Saber enquadrar, acarinhar todo esse universo de voluntários que muitas vezes em prejuízo da vida familiar muito dão ao basquetebol é decisivo para o crescimento e desenvolvimento da modalidade. Dar voz a quem há tantos anos consecutivamente luta para manter vivo o basquetebol no interior do país é um dos objetivos das entrevistas do Planeta Basket, motivo pelo qual quisemos falar com o Prof. Luís Francisco.


1. Luís Francisco não és propriamente um desconhecido no universo do basquetebol, no entanto, gostaríamos de saber como começou a tua enorme paixão pela modalidade?
Comecei no Sport Conimbricense, clube da baixa da cidade e na altura uma das zonas onde viviam as famílias com menos posses. O clube foi criado para ter essa função social de tirar as crianças da rua, oferecendo a prática de várias modalidades desportivas. A família era muito exigente com a escola e obrigava a prática de um desporto. Experimentei todas sem sucesso e acabei no basquete, onde fui um praticante com mais gosto do que jeito!

2. Sabemos que o teu gosto pelo jogo é enorme, mas que deixaste cedo de jogar. Quem foram os treinadores que mais te marcaram e em que momento é que decidiste ser de treinador?
Os treinadores na altura eram reconhecidos pelos nossos pais como os “mestres”. Recordo de um episódio de um colega que tinha faltado à Escola e o prof. Alfredo Robalo deu-lhe um “corretivo” (uns puxões de orelhas, mesmo). “Que nunca mais se repita”. O que o treinador tinha enorme importância social. Recordo com muita saudade o Prof. Alberto Martins. Uma lenda, professor primário e reconhecido no país com os textos no jornal A Bola como o “teórico”! Como a minha habilidade era pouca, depressa percebi que não conseguiria jogar em sénior, mas gostava tanto que a única forma de ficar ligado à modalidade era oferecer-me como treinador. O Luís Almeida deu-me a possibilidade de começar. O meu gosto por aprender era tanto que me oferecia todos os anos para ser adjunto dos melhores. Aprendi imenso e a eles devo: Amoroso Lopes, António Pereira, Carlos Eduardo Gonçalves, Adriano Baganha entre outros.

3. Depois desta apresentação entremos em assuntos mais delicados ou polémicos. Recentemente entrevistei Alcino Gonçalves que falava do inexplicável divórcio entre o desporto escolar e o desporto federado. Sabemos que recentemente foste uma vítima desse divórcio. Queres nos transmitir um pouco da tua experiência nestes dois universos e falar sobre o que aconteceu?

(Linhas de dados de apontamento)
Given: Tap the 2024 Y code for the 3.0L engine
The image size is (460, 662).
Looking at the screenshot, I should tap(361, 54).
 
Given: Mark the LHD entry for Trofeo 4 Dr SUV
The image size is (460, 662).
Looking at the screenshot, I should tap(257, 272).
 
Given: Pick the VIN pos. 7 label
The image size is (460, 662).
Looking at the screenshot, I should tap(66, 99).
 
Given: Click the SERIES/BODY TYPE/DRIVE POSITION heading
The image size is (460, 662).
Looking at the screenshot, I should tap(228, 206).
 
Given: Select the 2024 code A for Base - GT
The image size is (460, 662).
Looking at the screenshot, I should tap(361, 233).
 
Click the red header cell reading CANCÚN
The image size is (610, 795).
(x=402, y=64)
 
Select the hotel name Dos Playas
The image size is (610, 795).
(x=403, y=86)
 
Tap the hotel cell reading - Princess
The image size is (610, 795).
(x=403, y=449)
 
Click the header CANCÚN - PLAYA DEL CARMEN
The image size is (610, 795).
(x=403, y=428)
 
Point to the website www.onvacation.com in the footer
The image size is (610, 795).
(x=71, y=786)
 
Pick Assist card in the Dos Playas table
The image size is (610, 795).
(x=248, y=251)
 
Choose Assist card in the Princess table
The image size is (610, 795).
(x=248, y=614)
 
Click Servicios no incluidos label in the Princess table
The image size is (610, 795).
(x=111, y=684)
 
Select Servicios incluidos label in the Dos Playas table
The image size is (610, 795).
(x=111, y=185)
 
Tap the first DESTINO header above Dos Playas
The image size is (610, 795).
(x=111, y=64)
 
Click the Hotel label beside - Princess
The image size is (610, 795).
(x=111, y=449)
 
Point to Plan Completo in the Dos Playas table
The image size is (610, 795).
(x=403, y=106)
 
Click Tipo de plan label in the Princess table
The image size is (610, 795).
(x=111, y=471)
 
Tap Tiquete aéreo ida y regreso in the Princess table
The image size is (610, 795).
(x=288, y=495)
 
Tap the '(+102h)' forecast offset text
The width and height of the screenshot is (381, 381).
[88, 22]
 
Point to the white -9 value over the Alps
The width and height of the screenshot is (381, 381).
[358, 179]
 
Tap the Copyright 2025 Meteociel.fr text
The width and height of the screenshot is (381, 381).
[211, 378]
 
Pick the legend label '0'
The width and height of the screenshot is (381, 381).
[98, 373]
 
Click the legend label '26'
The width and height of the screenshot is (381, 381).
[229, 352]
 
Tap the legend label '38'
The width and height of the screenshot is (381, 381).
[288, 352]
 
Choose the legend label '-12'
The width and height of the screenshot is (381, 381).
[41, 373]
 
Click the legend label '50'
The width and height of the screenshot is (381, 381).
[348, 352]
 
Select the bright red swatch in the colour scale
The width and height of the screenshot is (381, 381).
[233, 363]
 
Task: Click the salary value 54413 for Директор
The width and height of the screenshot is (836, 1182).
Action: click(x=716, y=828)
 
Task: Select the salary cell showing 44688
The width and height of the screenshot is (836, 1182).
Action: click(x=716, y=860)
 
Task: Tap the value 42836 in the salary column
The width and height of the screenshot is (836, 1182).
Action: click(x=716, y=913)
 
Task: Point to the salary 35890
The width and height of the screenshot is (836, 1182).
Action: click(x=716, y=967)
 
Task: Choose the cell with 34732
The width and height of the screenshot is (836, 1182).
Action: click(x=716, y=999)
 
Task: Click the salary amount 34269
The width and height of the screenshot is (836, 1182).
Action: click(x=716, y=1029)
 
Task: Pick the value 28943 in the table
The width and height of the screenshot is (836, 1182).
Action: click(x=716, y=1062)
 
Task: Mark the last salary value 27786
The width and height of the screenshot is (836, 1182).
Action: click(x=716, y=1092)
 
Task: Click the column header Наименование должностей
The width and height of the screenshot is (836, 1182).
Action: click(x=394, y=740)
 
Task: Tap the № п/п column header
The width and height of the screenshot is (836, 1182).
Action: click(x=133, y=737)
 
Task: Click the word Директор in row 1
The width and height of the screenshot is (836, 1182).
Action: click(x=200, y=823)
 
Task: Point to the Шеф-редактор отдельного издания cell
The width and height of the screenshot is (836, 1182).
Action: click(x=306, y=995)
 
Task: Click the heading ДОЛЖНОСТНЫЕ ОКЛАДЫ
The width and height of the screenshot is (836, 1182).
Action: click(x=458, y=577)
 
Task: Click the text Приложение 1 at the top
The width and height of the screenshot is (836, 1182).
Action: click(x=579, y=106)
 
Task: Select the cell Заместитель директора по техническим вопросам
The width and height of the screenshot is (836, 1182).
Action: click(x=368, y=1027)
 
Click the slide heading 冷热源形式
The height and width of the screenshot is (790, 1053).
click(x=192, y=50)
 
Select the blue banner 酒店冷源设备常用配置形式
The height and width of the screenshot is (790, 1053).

TAREFAS:
1. Indique se cada afirmação concorda com a entrevista a Luís Francisco sobre basquetebol, respondendo sim ou não e citando as palavras decisivas da entrevista: (a) Luís Francisco começou no Sport Conimbricense; (b) foi o Prof. Alberto Martins quem lhe deu a possibilidade de começar como treinador; (c) o Prof. Alfredo Robalo puxou as orelhas a um colega que tinha faltado à Escola.
2. Prossiga com a entrevista a Luís Francisco sobre basquetebol a partir do ponto em que termina.

RESPOSTAS ESPERADAS:
1.
(a) Sim: «Comecei no Sport Conimbricense».
(b) Não: «O Luís Almeida deu-me a possibilidade de começar.»
(c) Sim: «o prof. Alfredo Robalo deu-lhe um “corretivo” (uns puxões de orelhas, mesmo)».

2.
Não há Desporto Escolar ou Federado. Há DESPORTO! As competições podem ser escaladas ou federadas. Na verdade, temos é dirigentes do Desporto Escolar e do Federado. Quando juntamos o positivo de ambas as estruturas, temos bons exemplos: GDESSA, Alves Redol, Alberta Menéres…

Na verdade, o Desporto Escolar e Federado são como 2 atletas da mesma equipa: um deles, filho de pai rico. Acha que não precisa de se esforçar muito, afinal o pavilhão até é do pai. O outro, pobre (federado), treina todas as horas que pode e afincadamente, pois terá de se esforçar muito para garantir a vitória. Quando ganham, ambos sentem a vitória como sua!

Quando só o “pobre” (federado) joga e ganha partilha a vitória com o amigo, o “rico” (escolar) dá uma entrevista com uma medalha que colocou ao peito, clamando a sua importância. Só se discute a dicotomia Escolar-Federado quando um “alto dirigente” do funcionalismo público quer impor as suas regras. Fui afastado do desporto escolar da minha escola após 30 anos de dedicação (sou professor de Geografia). O motivo invocado teve a ver com a presença de pais a assistir aos treinos, de atletas seniores a ajudar e de alunos da universidade de Évora do curso de desporto a participar/aprender. Estas “anormalidades ocorreram durante décadas. Sou, pois, culpado! Mas os que agora esperam à porta da escola pelo fim do treino são os que trabalharam como pedreiros nas férias para balneários novos…na escola.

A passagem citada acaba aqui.